The amplified signal becomes powerful enough to triggers the relay RL1.
This relay holds or remains activated as long as the call stays connected, and breaks when the call is disconnected.
RL1's N/O contact is supplied with a 12v trigger to the adjoining stage which is a FLIP/FLOP stage, made by using four NAND gates from the IC 4093.
With every alternate missed calls from the owner's cell phone, the modem cell phone signals the tone amplifier, which activates RL1, and RL1 in turn flips or flops the IC1 circuit.
The output of the flip flop is connected with a relay driver circuit which is attached with two relays RL2 in parallel.
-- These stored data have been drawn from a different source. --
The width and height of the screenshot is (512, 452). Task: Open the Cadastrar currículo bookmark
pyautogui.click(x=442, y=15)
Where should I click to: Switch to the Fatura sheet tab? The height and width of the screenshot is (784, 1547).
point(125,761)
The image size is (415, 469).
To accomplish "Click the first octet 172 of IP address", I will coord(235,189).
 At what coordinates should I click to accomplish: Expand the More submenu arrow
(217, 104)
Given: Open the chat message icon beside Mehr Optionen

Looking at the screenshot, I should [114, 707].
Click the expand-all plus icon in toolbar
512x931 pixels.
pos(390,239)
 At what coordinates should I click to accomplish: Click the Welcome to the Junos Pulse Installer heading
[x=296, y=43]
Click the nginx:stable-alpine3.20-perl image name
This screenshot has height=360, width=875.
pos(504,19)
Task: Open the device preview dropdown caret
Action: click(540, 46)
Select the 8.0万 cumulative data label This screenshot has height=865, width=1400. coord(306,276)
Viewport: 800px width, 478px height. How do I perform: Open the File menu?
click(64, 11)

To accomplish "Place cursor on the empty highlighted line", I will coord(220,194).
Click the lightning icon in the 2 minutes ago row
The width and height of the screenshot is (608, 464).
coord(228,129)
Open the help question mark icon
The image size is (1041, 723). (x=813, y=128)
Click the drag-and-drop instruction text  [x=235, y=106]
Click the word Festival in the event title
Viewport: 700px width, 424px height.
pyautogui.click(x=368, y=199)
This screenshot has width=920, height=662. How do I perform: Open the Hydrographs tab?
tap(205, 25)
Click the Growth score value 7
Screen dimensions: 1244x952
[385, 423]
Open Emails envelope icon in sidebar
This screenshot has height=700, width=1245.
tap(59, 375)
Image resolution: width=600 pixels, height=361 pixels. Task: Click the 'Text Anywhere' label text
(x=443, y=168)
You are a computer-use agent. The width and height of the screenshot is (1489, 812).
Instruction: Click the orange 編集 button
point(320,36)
You may use a single DPDT relay also for better convenience.
The contacts of the relays are configured in such a manner that flipping them produces opposite movements for the motor that's integrated to them.
The mains supply to the relay and the motor is taken from RL1, which means the motor flips with every subsequent "missed calls" and remains activated until the call stays connected, and then halts.
The circuit can be modified in many different ways as per the users specifications.
The modem cell phone should be appropriately assigned with a particular continuous ringtone while the default ringtone should be assigned to "empty", tis will make the unit immune to unknown numbers or wrong numbers, and the owner will be the sole controller of the attached circuit and the motors.
All resistors are 1/4w 5% CFR unless otherwise stated.
- R1 = 22k
- R2 = 220 OHMS
- R3,R11,R12 = 100K
- R4,R6,R7,R9 = 4.7K
- R5 = 1K,
- R8 = 2.2M
- C1,C4,C5 = 0.22uF DISC TYPE
- C2,C3 = 100uF/25V
- T1,T2,T4,T5 = BC 547B
- T3 = BC557 B
- ALL DIODES = 1N4148
- IC1 = 4093
- RL1 = RELAY 12V/400 OHMS SPDT
- RL2 = Relay DPDT 12V/400 ohms
- L1 = small buzzer coil, small choke or similar.